Just as the last wheel left dry ground, her nigh ox took a slight turn downstream, dragging its partner along.
Pa caught at the halter and yelled at the plodding beast, shoving at it to keep it moving forward.
“Mind what you’re doing, Ruth.” Ma gave Ruthy’s arm a stinging slap that almost knocked the reins out of her hands.
Ruthy fumbled but hung on to the leather and drove with a skill that wasn’t proper for a woman. She did as many chores outside as inside for the Reinhardts and was handier than any of them.
Ahead of them, the lead wagon had reached the far bank and begun to climb. It was a long way up to the level prairie.
Her wheels slid and water slapped against the wagon’s underbelly.
Ma caught at the seat with a faint cry of alarm as the wagon lifted until it was floating. “Can’t you control this team?”
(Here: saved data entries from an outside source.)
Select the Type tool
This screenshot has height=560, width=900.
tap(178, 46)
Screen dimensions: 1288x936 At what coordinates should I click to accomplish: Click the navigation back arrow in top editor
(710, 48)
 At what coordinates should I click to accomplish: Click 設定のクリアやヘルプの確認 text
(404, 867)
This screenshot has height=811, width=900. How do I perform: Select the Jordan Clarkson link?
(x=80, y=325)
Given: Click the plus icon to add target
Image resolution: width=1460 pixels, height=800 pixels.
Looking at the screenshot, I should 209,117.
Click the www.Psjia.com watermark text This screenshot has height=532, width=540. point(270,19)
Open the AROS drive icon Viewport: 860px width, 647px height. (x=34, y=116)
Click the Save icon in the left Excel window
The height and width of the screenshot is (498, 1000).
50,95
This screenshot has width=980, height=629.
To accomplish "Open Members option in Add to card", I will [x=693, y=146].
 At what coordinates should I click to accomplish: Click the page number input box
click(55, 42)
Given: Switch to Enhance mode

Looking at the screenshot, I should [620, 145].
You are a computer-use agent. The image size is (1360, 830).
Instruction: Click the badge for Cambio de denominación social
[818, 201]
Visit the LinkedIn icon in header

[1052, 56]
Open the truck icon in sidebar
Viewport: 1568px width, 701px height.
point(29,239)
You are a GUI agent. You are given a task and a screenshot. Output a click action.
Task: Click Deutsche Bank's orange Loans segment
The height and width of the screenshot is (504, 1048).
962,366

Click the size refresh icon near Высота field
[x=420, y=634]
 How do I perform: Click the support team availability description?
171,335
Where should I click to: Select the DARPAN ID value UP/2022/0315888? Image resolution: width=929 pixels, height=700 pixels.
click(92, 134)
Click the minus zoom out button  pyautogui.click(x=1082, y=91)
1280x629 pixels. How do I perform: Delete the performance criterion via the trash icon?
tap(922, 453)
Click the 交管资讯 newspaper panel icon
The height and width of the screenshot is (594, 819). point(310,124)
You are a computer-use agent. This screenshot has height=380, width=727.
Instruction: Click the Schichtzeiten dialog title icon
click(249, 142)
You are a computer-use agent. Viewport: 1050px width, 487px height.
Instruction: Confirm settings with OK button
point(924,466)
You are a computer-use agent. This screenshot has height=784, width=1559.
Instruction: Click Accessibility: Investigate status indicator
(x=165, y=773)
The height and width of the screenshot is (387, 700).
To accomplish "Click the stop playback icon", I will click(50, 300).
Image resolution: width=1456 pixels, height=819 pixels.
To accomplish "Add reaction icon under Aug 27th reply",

A deep-throated shout drew Ruthy’s attention in time to see Virgil’s rig begin to drift. That surprised Ruthy because the lead wagon had rolled across on solid ground. Was the water level rising? Virgil’s oxen veered downstream, pushed by a current moving faster than even a few seconds ago.
A deep rumble turned Ruthy’s attention to the north for a quick glimpse of the clouds, heavy with rain.
At least the rain wasn’t falling here. This river didn’t need another cup of water to make it rush along even faster.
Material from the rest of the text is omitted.